- Direction A -
Check each statement against the F# Data scraping question below, answering yes or no and quoting the words of the question that decide it. (i) The code loads its page from https://scrapethissite.com/. (ii) The poster reports that a recommended implementation from the earlier answer printed the links. (iii) The code keeps only td nodes that have the class "pagenav".
- Direction B -
From the F# Data scraping question below, write out everything from "F# Data: How" down to "seem to work.".

F# Data: How to get all navigation links from a website? - web-scraping

I found this question and answer and tried to implement it in my code but it doesn't seem to work.
F#.Data HTML Parser Extracting Strings From Nodes
I tried both what the asker tried in his question and I do not see any output when I print the results and I also tried one of the recommended implementations and it also prints nothing:
let links =
results.Descendants("td")
|> Seq.filter (fun x -> x.HasClass("pagenav"))
|> Seq.collect (fun x -> x.Elements("a"))
|> Seq.map (fun y -> y.AttributeValue("href"))
|> Seq.toList
I am successfully retrieving the web page and I can even print the HTML so I know that part is working. My code is as follows:
open System.IO
open FSharp.Data
open FSharp.Data
[<EntryPoint>]
let main (args: string[]) =
let htmlPage = HtmlDocument.Load("https://scrapethissite.com/")
printfn "%s" (string htmlPage) // I know it is getting the html
// The asker of the origional question stated this printed out the links but just prints <null>
// for me
let links1 =
htmlPage.Descendants("td")
|> Seq.filter (fun x -> x.HasClass("pagenav"))
|> Seq.map (fun x -> x.Elements("a"))
|> Seq.iter (fun x -> x |> Seq.iter (fun y -> y.AttributeValue("href") |> printf "%A"))
printfn "Links1 : %A" links1
// A combination of attempts to get it to print just something from the html and no luck, just empty.

- Information supplied -
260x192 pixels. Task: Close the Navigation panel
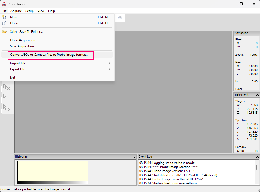257,33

- Worked answer A -
(i) Yes: "let htmlPage = HtmlDocument.Load("https://scrapethissite.com/")"
(ii) No: "I also tried one of the recommended implementations and it also prints nothing"
(iii) Yes: "Seq.filter (fun x -> x.HasClass("pagenav"))"

- Worked answer B -
F# Data: How to get all navigation links from a website? - web-scraping

I found this question and answer and tried to implement it in my code but it doesn't seem to work.